Though I am getting more color courageous with neck and pocket wear, I generally tend to keep things pretty sober there, too. Before branching out with bolder colors and patterns, it’s important to me to cover the essential bases, which means I get the navy or charcoal suit before expanding into bolder pinstripe suits, plaids or Prince of Wales. When it comes to ties, it means I get my black silk knit or midnight navy grenadine and other ties that go with almost anything before adding to the collection with other colors, stripes and patterns.
When one is on a budget, ties and other accessories like pocket squares and cufflinks are terrific inexpensive ways to make a humble wardrobe of three suits look like many more.

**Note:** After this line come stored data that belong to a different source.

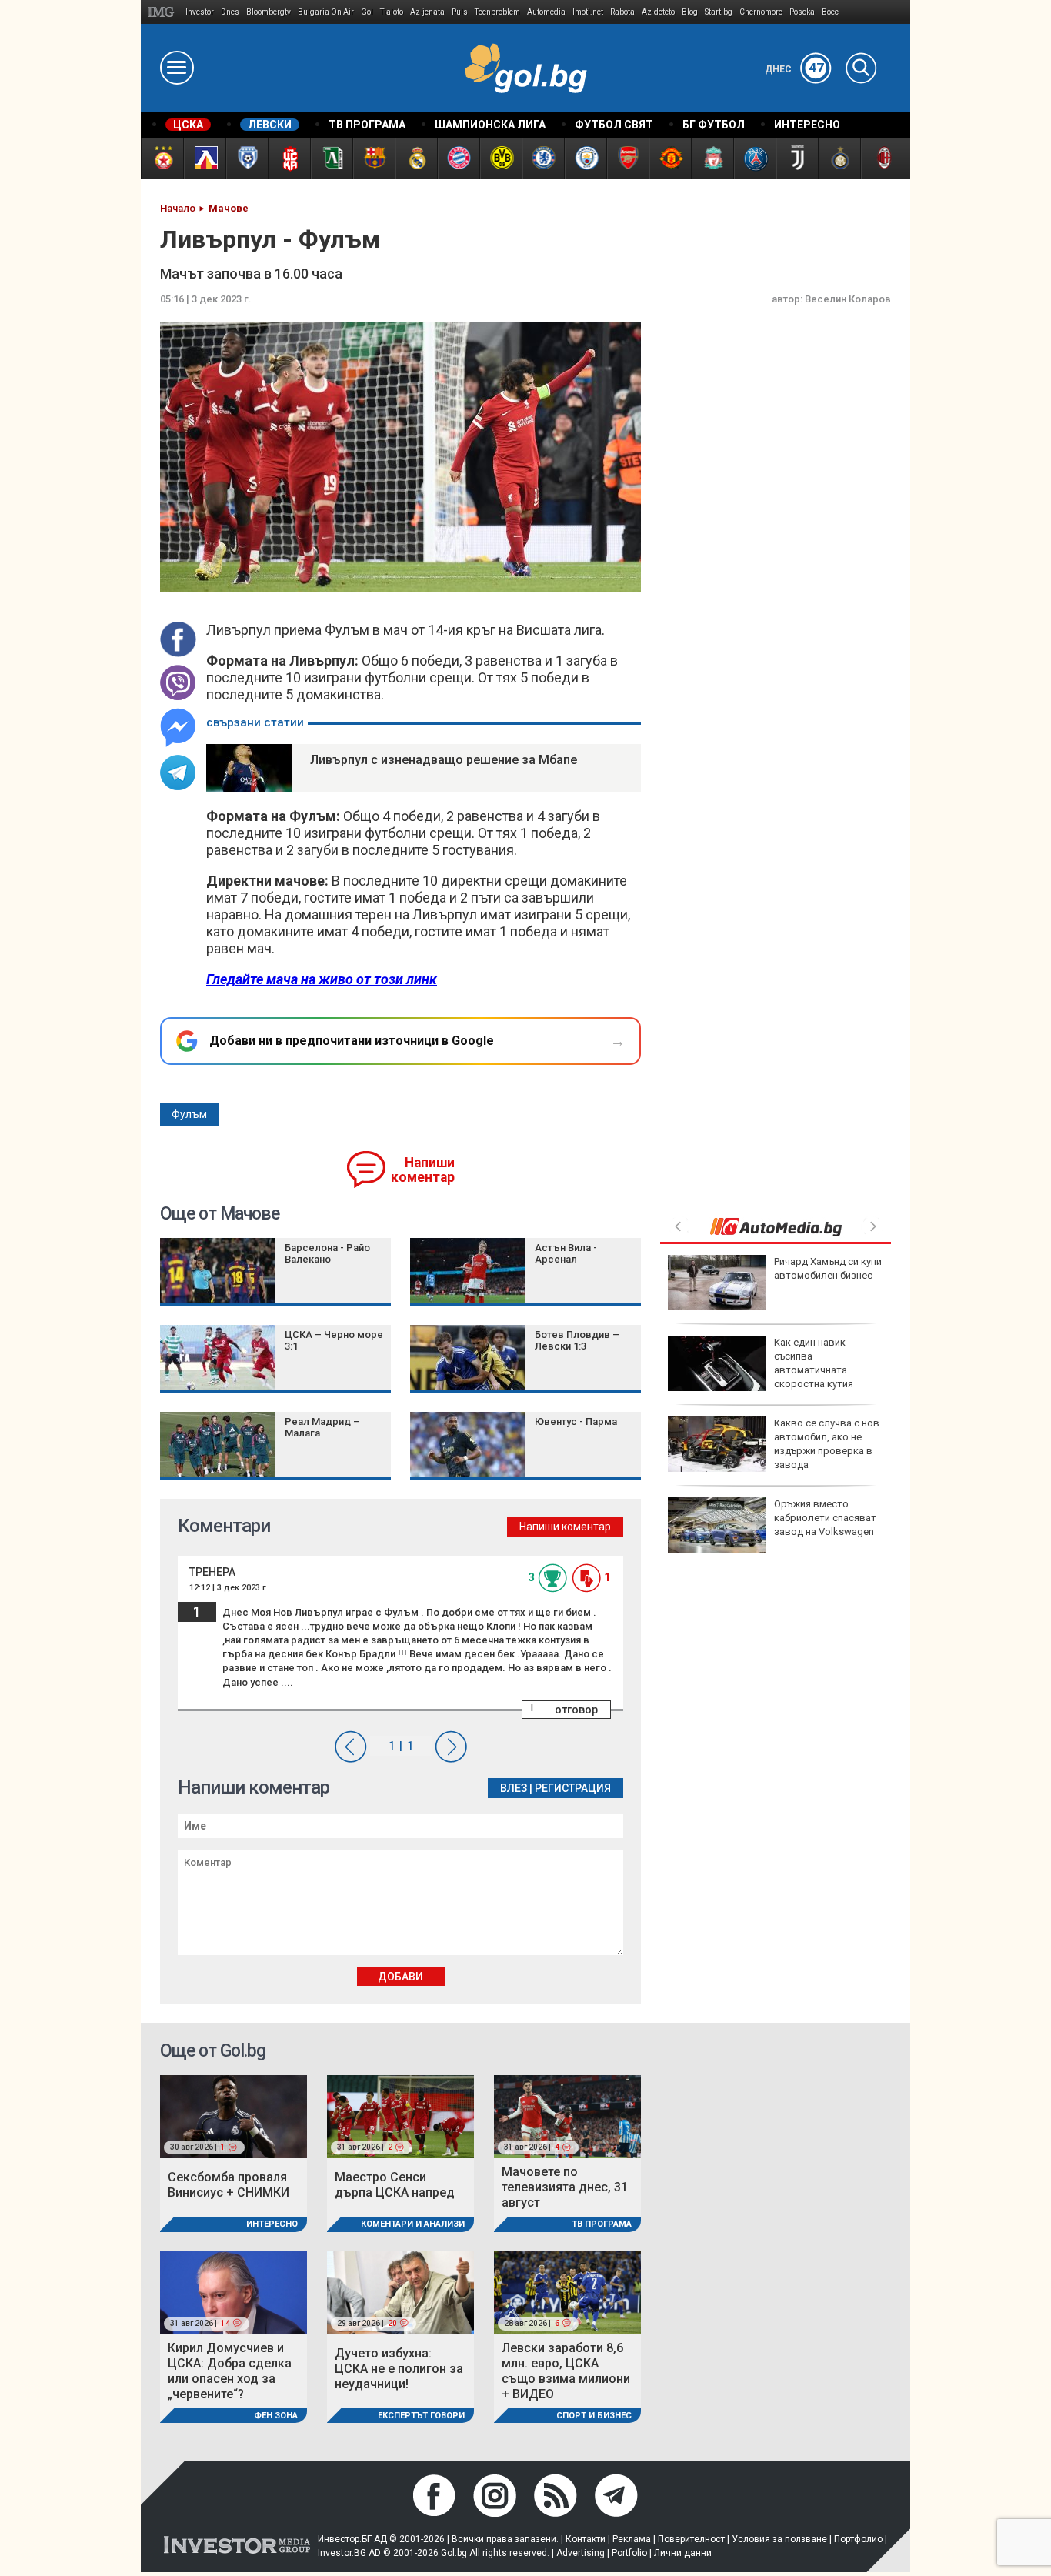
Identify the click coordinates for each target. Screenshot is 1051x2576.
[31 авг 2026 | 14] (233, 2291)
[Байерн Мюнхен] (458, 158)
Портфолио (858, 2539)
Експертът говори (421, 2416)
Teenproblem (497, 12)
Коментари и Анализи (413, 2224)
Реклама (631, 2539)
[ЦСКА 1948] (289, 158)
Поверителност (691, 2539)
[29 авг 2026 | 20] (400, 2291)
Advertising (580, 2553)
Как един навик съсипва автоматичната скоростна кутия (813, 1363)
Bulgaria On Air (326, 12)
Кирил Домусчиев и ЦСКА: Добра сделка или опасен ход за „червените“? (230, 2371)
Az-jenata (427, 12)
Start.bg (718, 12)
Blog (690, 12)
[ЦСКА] (162, 158)
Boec (830, 12)
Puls (460, 12)
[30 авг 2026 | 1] (233, 2116)
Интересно (272, 2224)
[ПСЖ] (754, 158)
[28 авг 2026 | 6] (567, 2291)
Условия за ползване (779, 2539)
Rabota (622, 12)
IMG (163, 12)
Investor (199, 12)
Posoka (802, 12)
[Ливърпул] (712, 158)
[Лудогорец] (331, 158)
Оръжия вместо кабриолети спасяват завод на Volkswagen (825, 1517)
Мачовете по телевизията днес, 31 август (565, 2187)
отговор (576, 1709)
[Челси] (543, 158)
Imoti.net (587, 12)
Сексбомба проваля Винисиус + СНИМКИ (228, 2185)
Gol (367, 12)
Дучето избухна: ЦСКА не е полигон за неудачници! (399, 2368)
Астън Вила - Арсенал (566, 1253)
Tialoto (391, 12)
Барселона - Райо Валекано (327, 1253)
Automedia (546, 12)
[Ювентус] (797, 158)
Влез (513, 1788)
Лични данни (683, 2553)
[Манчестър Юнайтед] (670, 158)
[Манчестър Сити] (585, 158)
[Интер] (839, 158)
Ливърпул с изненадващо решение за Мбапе (443, 759)
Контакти (586, 2539)
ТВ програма (602, 2224)
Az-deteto (658, 12)
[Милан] (881, 158)
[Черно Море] (246, 158)
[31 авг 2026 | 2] (400, 2116)
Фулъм (189, 1114)
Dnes (230, 12)
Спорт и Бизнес (594, 2416)
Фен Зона (276, 2416)
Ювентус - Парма (576, 1421)
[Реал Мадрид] (416, 158)
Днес (794, 69)
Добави (400, 1976)
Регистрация (573, 1788)
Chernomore (760, 12)
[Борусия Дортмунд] (500, 158)
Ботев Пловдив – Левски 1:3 (577, 1340)
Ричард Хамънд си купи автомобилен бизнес (828, 1268)
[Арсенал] (627, 158)
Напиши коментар (423, 1170)
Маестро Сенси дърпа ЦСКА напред (395, 2185)
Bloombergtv (268, 12)
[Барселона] (373, 158)
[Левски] (204, 158)
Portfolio (629, 2553)
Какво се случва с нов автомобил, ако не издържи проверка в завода (826, 1444)
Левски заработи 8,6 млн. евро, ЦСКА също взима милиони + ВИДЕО (566, 2371)
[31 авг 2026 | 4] (567, 2116)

One of my favorite destinations for getting smart, handsome, well-made and affordable ties is The Tie Bar.
With handmade ties for $15 each, The Tie Bar has enabled me to get several neckwear essentials stylishly and affordably. I got my black and navy silk knits and my black and navy “faux” grenadines, which The Tie Bar calls “Grenafaux.” (Genuine handmade grenadines are expensive to make and go beyond The Tie Bar’s $15-per-tie pricing model.) In addition to the basics, they have an extremely impressive collection of other ties in varying fabrics, textures, weaves, colors, stripes and patterns with both bold and more subtle detail. And one of my favorite aspects of their collection is the accommodation of different widths, which range from two inches (skinny) to three and a half inches (wider).
Three of my favorites:
For those special, unique ties, I love supporting my friends over at Fine and Dandy, who have some of the greatest ties I’ve ever seen, as well as a sick collection of truly unique pocket squares, cufflinks and other accessories that can really make a basic suit sing. When it comes to affordable core essentials or other great ties that catch my eye while I’m browsing, I’m grateful for The Tie Bar.
A word about tie width…
My rule about the right tie width is not about what’s hot, trendy or “in” right now. The right tie width is about proportion in relation to several factors. My rule of thumb goes like this: The width of your tie relates to the width of your shirt collar, which relates to the width of your jacket lapels, which relates to the width of your face. In other words, the right tie width for two modern men is different, depending on the different physical proportions of each man.
I’m 5’10” with a slim, 150 lb. build and a medium to narrow face. My preferred tie width is 3 inches, which is also the width of my shirt collars and my jacket lapels. The skinny trend is great for guys who are actually skinny with narrower faces. Jimmy Fallon, as much as I love him, wears skinny ties with skinny shirt collars that are often much narrower than his jacket lapels and out of proportion with his face. I still think he’s the best-dressed late night talk show host, but his tie/collar/lapel proportions can be slightly out of whack. Bigger men or those with larger faces make their faces look even larger with skinny ties (and skinny shirt collars and skinny lapels). Conversely, skinny guys with narrow builds look skinnier and narrower with ties, collars or lapels that are too wide. It’s all about proportion to one’s natural face and frame.